§ PASSAGE
Start of Block

Source: tensorflow.org
The training procedure is inspired by the CLIP paper and this Keras example. The image encoder is based on a pre-trained EfficientNet model and the text encoder is based on a pre-trained Universal Sentence Encoder model. The outputs from both encoders are then projected to a 128 dimensional space and are L2 normalized. For the dataset, we chose to use COCO, as its train and validation splits have human generated captions for each image. Please take a look at the companion Colab notebook for the details of the training process.
The dual encoder model makes it possible to retrieve images from a database without captions because once trained, the image embedder can directly extract the semantic meaning from the image without any need for human-generated captions.
- Creating the text-to-image Searcher model using Model Maker
Once the dual encoder model is trained, we can use it to create the TFLite Searcher model that searches for the most relevant images from an image dataset based on the text queries. This can be done by the following three steps:
Source: tensorflow.org
- Generate the embeddings of the image dataset using the TensorFlow image encoder. ScaNN is capable of searching through a very large dataset, hence we combined the train and validation splits of COCO 2014 totalling 123K+ images to demonstrate its capabilities. See the code here.
- Convert the TensorFlow text encoder model into TFLite format. See the code here.
- Use ModelMaker to create the TFLite Searcher model from the TFLite text encoder and the image embeddings.
- Running inference using Task Library
Try the code from the Colab. Also, see more information on how to integrate the model using the Task Library Java and C++ API, especially on Android. Each query in general takes only 6 milliseconds on Pixel 6.

End of Block

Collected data
Start of Block

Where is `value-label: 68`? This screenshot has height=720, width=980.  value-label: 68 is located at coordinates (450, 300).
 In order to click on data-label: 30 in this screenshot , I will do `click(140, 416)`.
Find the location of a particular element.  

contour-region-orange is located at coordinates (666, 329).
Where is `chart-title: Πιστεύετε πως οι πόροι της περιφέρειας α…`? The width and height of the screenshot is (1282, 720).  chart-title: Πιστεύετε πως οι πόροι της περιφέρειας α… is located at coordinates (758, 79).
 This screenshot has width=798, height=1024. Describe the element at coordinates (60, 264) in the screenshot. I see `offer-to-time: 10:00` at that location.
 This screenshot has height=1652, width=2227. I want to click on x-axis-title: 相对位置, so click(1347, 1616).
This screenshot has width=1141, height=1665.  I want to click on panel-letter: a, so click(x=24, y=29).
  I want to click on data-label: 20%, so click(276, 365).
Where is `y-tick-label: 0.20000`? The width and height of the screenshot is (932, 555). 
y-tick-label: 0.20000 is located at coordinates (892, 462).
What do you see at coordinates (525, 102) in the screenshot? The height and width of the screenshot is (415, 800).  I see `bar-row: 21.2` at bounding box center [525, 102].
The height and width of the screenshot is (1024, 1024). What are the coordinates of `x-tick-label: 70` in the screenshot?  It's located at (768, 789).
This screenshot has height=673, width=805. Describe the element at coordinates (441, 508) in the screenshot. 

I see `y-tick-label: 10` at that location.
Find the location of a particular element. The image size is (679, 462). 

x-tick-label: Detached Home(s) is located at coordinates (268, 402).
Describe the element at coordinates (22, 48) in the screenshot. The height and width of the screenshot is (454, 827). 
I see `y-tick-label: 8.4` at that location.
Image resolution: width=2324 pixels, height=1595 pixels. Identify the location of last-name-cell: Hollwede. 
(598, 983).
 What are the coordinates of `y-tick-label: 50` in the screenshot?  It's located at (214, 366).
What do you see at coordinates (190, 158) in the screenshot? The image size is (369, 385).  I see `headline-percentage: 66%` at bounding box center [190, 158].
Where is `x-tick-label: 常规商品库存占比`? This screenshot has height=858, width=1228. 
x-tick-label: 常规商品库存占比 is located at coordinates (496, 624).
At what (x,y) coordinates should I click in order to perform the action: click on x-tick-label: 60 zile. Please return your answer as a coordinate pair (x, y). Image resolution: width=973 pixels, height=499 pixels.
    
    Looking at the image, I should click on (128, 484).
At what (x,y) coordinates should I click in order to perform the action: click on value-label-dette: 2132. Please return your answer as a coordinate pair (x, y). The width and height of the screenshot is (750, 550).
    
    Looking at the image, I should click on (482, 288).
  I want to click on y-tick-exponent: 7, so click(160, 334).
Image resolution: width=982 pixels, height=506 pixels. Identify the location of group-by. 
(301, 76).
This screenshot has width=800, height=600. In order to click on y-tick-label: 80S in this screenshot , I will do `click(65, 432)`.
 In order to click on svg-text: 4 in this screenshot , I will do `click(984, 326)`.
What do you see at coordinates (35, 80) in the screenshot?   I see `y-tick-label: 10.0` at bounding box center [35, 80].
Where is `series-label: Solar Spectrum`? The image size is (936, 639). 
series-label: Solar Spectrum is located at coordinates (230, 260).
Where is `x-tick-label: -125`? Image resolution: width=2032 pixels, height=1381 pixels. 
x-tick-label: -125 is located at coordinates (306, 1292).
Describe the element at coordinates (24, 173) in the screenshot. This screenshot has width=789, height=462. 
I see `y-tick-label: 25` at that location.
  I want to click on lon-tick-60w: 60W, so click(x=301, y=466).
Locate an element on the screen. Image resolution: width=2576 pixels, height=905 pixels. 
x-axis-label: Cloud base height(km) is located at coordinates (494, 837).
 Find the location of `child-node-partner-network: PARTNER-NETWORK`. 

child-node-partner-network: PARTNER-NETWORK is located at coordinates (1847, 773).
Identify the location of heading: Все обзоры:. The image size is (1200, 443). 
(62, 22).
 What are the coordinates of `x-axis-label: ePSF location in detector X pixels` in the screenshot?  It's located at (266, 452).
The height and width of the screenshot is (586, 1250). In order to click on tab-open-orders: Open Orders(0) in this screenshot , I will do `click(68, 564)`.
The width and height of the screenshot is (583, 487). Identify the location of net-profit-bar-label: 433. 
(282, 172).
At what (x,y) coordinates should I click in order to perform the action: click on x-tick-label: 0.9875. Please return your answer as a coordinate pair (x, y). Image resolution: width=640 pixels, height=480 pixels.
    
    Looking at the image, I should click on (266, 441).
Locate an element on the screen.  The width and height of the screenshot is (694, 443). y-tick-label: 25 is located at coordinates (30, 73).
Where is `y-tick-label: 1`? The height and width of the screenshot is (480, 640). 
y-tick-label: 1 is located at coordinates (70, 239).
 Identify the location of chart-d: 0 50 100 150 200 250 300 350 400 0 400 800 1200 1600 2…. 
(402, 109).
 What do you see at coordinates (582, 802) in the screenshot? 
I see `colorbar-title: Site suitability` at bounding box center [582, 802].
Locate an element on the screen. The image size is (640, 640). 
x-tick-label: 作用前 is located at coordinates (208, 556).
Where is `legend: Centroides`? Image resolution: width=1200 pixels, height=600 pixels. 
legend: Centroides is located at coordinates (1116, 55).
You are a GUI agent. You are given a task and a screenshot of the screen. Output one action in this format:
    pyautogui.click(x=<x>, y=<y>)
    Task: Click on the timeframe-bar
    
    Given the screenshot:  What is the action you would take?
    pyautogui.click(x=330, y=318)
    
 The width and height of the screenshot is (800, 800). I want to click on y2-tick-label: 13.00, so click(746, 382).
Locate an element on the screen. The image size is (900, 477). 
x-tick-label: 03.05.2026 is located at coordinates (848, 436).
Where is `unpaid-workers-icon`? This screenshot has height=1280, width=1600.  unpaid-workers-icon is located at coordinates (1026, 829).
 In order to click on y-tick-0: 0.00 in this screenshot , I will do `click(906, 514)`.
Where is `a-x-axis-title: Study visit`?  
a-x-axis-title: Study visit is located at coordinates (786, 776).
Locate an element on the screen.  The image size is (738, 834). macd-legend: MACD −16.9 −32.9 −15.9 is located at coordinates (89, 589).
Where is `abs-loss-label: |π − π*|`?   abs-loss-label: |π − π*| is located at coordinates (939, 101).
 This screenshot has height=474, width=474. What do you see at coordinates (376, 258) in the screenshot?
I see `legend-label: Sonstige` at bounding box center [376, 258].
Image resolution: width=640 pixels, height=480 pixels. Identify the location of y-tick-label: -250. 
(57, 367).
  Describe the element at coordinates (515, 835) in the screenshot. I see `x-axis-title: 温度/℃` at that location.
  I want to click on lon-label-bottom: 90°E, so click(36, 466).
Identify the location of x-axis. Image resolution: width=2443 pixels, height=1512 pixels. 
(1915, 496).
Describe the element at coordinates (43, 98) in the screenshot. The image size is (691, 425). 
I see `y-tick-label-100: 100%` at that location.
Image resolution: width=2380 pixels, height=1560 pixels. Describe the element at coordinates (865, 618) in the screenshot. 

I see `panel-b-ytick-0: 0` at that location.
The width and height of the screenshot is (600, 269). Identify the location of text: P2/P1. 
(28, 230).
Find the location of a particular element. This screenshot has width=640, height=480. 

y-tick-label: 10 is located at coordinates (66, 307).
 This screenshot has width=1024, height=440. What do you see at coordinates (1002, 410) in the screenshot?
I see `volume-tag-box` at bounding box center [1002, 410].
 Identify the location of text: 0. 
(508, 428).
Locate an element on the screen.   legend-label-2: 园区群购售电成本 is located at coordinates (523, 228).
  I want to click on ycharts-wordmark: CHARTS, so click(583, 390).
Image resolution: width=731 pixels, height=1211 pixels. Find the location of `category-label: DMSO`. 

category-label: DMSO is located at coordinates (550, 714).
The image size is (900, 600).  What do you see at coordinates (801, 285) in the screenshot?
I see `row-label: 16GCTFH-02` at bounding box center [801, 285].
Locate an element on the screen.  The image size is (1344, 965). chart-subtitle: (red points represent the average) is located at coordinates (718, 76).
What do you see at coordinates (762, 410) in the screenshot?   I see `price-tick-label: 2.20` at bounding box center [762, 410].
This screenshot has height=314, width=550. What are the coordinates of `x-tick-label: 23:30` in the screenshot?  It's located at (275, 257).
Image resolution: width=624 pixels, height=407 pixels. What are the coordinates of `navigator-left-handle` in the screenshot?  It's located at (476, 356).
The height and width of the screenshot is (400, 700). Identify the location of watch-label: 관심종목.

End of Block

§ WORK ORDER A
Write out the text-to-image search passage from "- Use ModelMaker" to "on Pixel 6.", switching "Task Library" to "Inference Toolkit".
§ WORK ORDER B
Answer these questions from the text-to-image search passage:
(i) To what dimensional space are the outputs of both encoders projected?
(ii) How many images from the combined COCO 2014 train and validation splits were used?
(iii) How long does a query generally take on Pixel 6?

§ EXERCISE SOLUTION A
- Use ModelMaker to create the TFLite Searcher model from the TFLite text encoder and the image embeddings.
- Running inference using Inference Toolkit
Try the code from the Colab. Also, see more information on how to integrate the model using the Inference Toolkit Java and C++ API, especially on Android. Each query in general takes only 6 milliseconds on Pixel 6.

§ EXERCISE SOLUTION B
(i) A 128 dimensional space.
(ii) 123K+ images.
(iii) Only 6 milliseconds.